2. No one reads the output. If the leadership team doesn't look at check-in data before the WBR, the people filling it out know it: and stop.
3. The cadence breaks in busy weeks. Check-ins submitted inconsistently are worse than no check-in at all, because stale data looks current.
4. There's no escalation path for red goals. If a goal is at risk and nothing happens, submitting the check-in feels pointless.

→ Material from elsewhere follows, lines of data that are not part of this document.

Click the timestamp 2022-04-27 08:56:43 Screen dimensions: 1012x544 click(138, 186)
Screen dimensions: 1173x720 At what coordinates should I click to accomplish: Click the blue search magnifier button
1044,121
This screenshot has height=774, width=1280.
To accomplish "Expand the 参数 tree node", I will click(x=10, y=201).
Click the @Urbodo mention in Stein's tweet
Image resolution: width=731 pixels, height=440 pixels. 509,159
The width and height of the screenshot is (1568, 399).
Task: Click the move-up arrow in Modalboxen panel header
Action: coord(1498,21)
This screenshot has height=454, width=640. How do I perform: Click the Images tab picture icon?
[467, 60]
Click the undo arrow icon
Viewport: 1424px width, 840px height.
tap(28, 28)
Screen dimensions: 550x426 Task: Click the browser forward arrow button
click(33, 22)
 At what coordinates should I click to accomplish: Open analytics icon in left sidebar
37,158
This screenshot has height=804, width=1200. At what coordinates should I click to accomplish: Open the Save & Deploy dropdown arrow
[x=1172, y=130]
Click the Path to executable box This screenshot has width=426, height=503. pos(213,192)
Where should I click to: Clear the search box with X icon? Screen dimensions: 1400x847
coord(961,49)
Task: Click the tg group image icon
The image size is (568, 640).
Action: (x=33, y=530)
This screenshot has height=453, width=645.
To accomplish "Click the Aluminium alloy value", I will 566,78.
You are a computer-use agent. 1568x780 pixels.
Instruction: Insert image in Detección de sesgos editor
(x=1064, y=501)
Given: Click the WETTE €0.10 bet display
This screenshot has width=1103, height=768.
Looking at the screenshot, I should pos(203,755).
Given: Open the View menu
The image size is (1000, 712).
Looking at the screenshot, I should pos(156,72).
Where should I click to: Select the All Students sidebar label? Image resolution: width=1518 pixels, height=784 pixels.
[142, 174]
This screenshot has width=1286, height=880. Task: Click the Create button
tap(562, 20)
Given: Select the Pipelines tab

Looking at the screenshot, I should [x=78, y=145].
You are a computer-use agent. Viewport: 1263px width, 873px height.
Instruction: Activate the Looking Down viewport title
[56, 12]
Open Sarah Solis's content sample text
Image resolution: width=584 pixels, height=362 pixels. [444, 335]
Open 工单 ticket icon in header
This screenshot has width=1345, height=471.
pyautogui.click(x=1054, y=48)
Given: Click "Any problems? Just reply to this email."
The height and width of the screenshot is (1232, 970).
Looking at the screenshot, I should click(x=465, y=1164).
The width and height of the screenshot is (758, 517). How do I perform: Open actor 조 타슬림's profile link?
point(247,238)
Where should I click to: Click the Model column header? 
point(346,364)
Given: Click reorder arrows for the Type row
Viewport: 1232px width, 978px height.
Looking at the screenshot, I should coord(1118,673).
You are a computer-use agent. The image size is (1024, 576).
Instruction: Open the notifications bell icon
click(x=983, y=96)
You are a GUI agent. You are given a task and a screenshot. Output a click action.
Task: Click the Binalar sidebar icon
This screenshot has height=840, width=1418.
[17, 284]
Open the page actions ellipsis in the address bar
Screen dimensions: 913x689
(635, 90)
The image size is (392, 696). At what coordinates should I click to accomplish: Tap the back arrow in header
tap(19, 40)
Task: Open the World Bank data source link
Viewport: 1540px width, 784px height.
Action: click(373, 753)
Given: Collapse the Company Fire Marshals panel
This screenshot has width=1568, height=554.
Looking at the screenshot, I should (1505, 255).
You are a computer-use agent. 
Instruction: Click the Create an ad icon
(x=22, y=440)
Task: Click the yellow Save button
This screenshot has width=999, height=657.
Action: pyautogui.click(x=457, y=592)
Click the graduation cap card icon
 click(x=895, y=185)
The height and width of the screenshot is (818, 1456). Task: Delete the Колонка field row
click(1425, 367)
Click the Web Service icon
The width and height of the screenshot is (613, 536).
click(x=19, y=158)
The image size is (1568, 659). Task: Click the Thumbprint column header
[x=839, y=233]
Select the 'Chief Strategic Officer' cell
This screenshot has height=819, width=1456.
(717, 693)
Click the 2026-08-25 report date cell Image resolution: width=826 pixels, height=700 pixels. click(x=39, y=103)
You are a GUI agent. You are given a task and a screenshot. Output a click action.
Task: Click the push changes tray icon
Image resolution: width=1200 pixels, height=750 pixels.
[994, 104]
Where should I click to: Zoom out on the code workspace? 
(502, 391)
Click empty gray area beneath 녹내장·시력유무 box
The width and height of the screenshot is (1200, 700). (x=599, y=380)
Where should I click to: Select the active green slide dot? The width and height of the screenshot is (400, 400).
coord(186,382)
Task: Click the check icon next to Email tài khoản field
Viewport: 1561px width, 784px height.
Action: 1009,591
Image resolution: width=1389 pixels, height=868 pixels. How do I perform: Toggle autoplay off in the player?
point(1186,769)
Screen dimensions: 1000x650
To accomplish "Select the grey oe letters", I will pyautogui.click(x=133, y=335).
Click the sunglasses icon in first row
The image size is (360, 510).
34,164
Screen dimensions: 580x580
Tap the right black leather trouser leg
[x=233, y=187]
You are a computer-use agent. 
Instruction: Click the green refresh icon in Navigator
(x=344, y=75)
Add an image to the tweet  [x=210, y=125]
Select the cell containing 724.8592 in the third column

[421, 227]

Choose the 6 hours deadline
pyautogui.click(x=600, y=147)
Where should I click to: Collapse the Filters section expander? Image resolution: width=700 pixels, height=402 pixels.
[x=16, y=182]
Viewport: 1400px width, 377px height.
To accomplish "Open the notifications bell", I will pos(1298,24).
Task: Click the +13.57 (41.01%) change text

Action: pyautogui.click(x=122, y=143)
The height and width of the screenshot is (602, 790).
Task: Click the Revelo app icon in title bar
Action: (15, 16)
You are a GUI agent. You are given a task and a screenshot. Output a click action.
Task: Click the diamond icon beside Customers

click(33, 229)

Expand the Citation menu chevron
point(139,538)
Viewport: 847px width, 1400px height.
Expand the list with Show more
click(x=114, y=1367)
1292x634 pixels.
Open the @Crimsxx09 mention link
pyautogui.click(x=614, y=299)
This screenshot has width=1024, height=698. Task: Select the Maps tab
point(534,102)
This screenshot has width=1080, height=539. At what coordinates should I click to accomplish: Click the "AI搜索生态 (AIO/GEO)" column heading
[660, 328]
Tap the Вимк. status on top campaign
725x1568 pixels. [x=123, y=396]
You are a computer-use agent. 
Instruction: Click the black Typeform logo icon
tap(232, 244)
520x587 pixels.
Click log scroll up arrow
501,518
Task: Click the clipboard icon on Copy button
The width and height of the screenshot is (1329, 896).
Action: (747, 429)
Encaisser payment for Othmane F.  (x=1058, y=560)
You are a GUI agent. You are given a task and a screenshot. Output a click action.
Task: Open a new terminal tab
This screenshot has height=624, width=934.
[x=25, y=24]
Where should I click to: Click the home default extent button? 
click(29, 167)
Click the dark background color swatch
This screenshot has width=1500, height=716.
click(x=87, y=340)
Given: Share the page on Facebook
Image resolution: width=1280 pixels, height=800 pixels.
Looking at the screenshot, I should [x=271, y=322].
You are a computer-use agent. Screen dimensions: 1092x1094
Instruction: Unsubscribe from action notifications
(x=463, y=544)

A good check-in template fixes problems 1 and 4. Leadership behavior (reading the output, acting on red flags) fixes problems 2 and 3.
The OKR check-in template
Copy this into Notion, Google Sheets, or your OKR tool. The weekly version is for teams moving fast; the bi-weekly version is for goals with longer feedback loops.
Weekly check-in template
Field | What to enter |
|---|---|
Goal / Key Result | The specific OKR being updated |
Owner | Single named person |
Status | On track / At risk / Off track |
Progress (%) | Current completion vs. end-state target |
What moved this week | 1–2 sentences. What actually happened? |
Blockers | Anything preventing progress. If none, write "None." |
Confidence score | 1–5 (1 = very unlikely to hit, 5 = very likely) |
Next action | The one thing happening before the next check-in. Owner + deadline. |
Filled-in example
Field | Example |
|---|---|
Goal / Key Result | KR2: Reduce time-to-first-value from 14 days to 5 days |
Owner | Maya Chen |
Status | At risk |
Progress (%) | 43% (currently at 9.2 days) |
What moved this week | Shipped the automated welcome sequence. Cut first touchpoint from day 4 to day 1. |
Blockers | Waiting on engineering to ship the in-app checklist (slipped from Tuesday). |
Confidence score | 3: dependent on eng shipping by next Friday |
Next action | Confirm eng ship date by EOD Wednesday. Maya + Raj. |
The bi-weekly variant
For goals with longer feedback loops (headcount, brand, infrastructure):
Field | What to enter |
|---|---|
Goal / Key Result | The specific OKR |
Owner | Single named person |
Status | On track / At risk / Off track |
Progress since last check-in | What changed in the last 2 weeks |
Milestone this period | The specific deliverable due before the next check-in |
Blockers / dependencies | External or internal blocks |
Confidence score | 1–5 |
End-of-quarter forecast | At current pace, where will this land? |
When to use async vs. sync check-ins
Async (recommended for most teams):
Weekly, in writing, submitted by EOD Friday
Leadership reviews over the weekend or Monday morning
WBR starts with exceptions (off-track and at-risk goals), not status recaps
Time investment: 5–10 min per owner per week
Sync (for complex or at-risk goals only):
When a goal has been off track for 2+ consecutive check-ins
When there's a dependency that requires a real-time conversation to unblock
When confidence has dropped significantly (e.g., 4 → 1 in one week)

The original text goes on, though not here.